[XML-SIG] Proposal: command-line interface to parser

Matt G. matt_g_@hotmail.com
Sun, 07 Jul 2002 03:58:12 +0000


A quick search (i.e. 'find PyXML-0.7.1 -perm +111') doesn't turn up any 
general-purpose applications of the sort I'm looking for - sorry if it's 
there and I missed it (but why not 'chmod +x' it?).

Anyhow, I think it'd be immensely useful to include a command-line tool that 
performs at least the following functions:

  * XML validation - returns a nonzero error code and
    pretty/useful error message if validation fails

  * XML document "flattening" (i.e. writes out copy of parsed
    document, inlining external entities, potentially applying
    DTD attribute defaults, and potentially also validating).
    This would be even more useful, if it supported XInclude.

  * Listing URIs of all external entities referenced (defined
    would be okay, too, but only as an option)


My case for validation is that it's a useful thing to have, if you're 
feeding XML into something that doesn't use a validating parser or one with 
obscure error messages.  Also, having a command-line interface to the parser 
(both validating and non-validating) would be useful for those who want to 
do testing and benchmarking of XML parsers.

_____

The request » Reproduce word for word the section of the command-line parser proposal that begins at the words "A quick search" and stops after "potentially also validating).".

Supplied entries »
_____

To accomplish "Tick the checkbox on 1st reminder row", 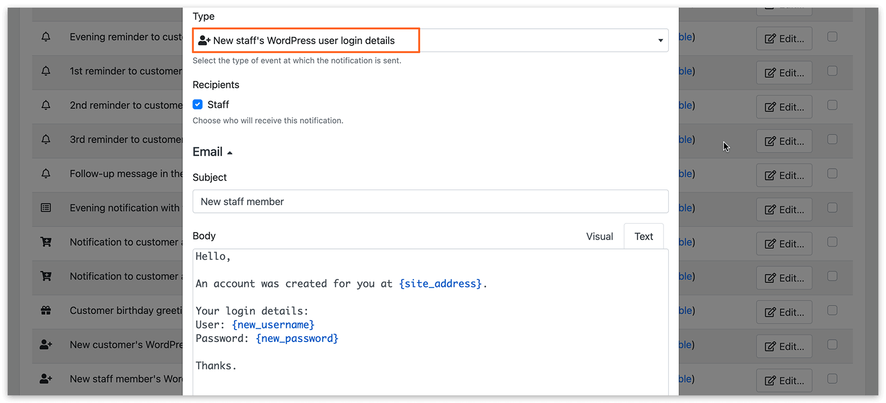I will point(832,71).
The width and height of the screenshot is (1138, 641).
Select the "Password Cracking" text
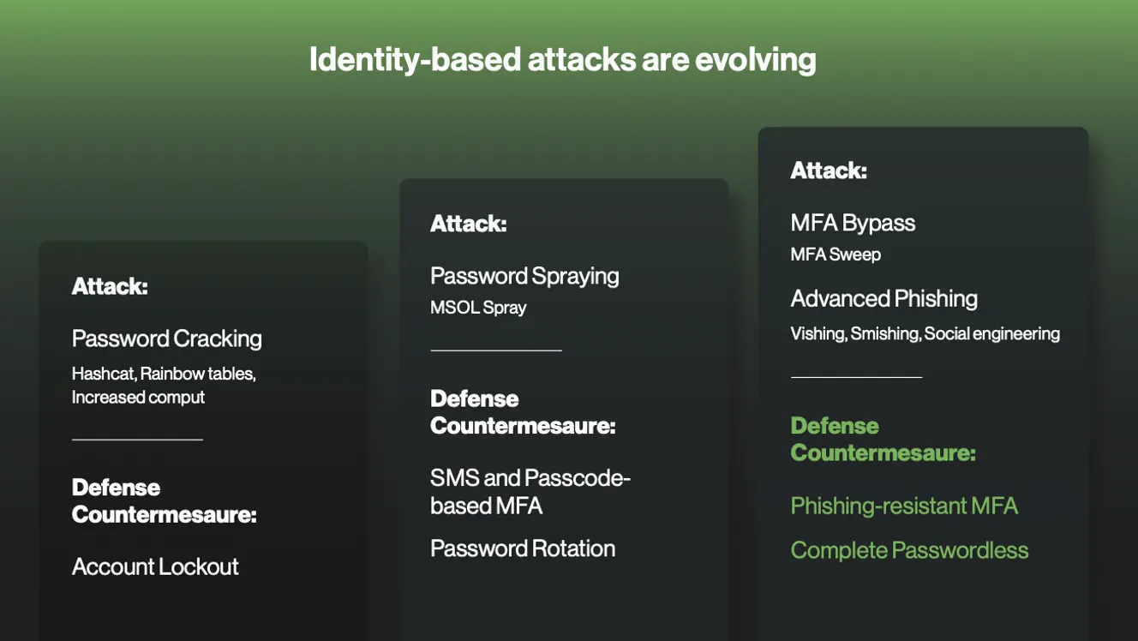pyautogui.click(x=167, y=338)
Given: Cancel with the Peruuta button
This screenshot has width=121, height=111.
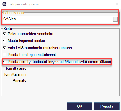Looking at the screenshot, I should pyautogui.click(x=107, y=106).
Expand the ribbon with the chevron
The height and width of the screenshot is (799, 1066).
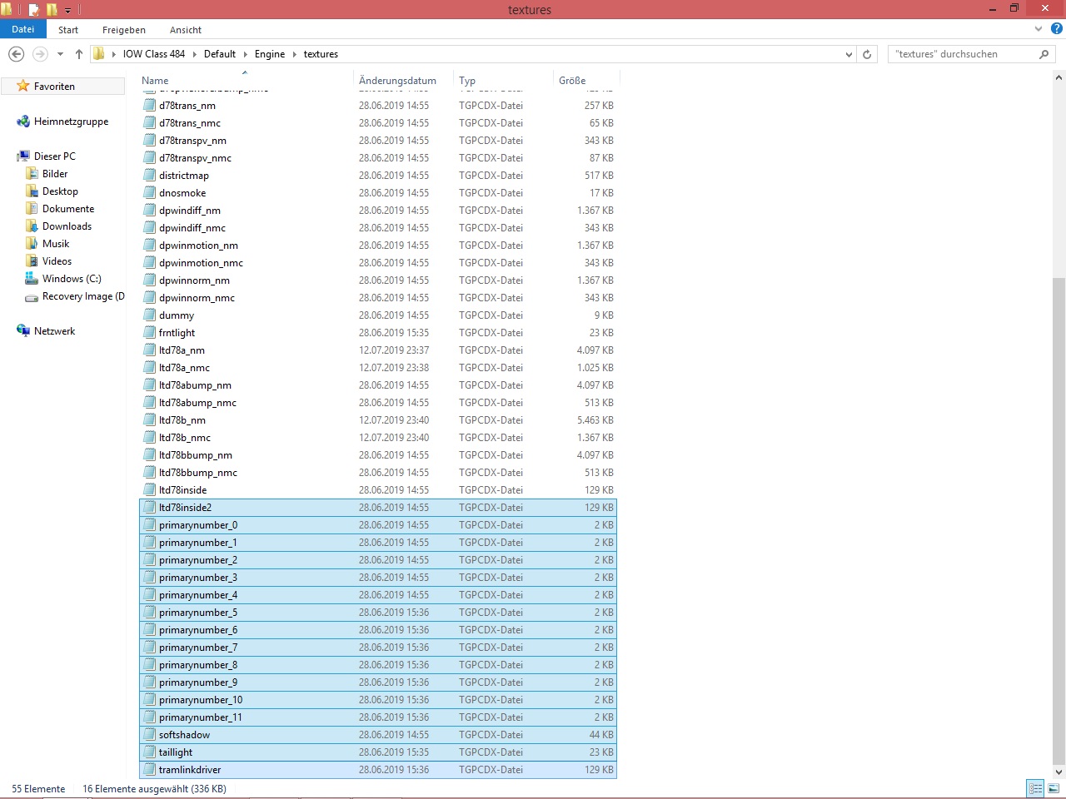point(1038,29)
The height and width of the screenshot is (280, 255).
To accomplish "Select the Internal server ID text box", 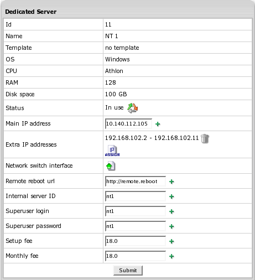I will [x=136, y=196].
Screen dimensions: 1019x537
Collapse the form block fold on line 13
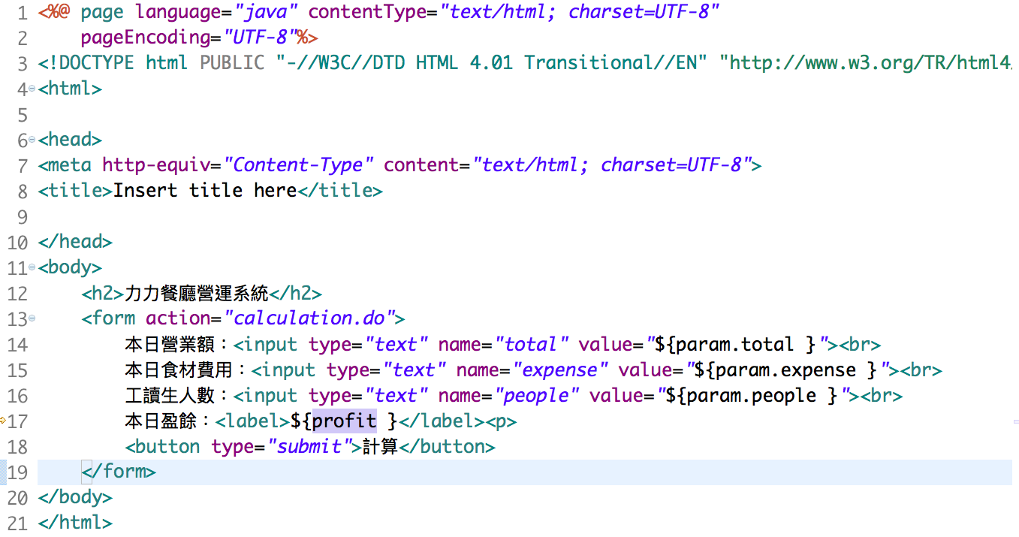point(32,319)
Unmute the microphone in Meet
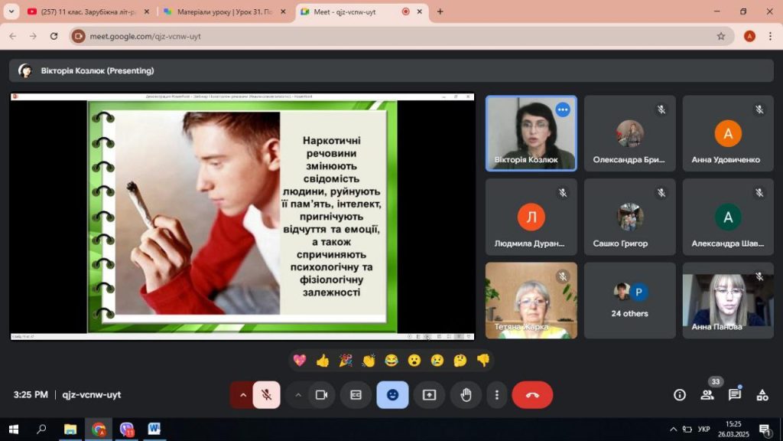783x441 pixels. coord(266,395)
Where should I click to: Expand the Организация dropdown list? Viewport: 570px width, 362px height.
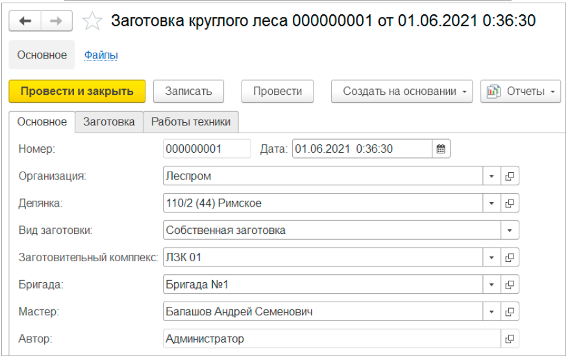tap(491, 176)
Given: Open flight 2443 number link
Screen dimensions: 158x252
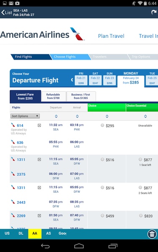Looking at the screenshot, I should tap(21, 202).
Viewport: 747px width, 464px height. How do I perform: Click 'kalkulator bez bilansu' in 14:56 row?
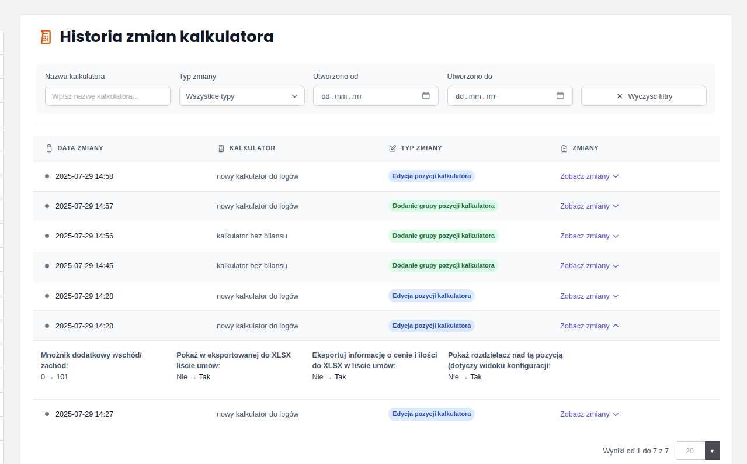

_____

Answer for the task »
A quick search (i.e. 'find PyXML-0.7.1 -perm +111') doesn't turn up any 
general-purpose applications of the sort I'm looking for - sorry if it's 
there and I missed it (but why not 'chmod +x' it?).

Anyhow, I think it'd be immensely useful to include a command-line tool that 
performs at least the following functions:

  * XML validation - returns a nonzero error code and
    pretty/useful error message if validation fails

  * XML document "flattening" (i.e. writes out copy of parsed
    document, inlining external entities, potentially applying
    DTD attribute defaults, and potentially also validating).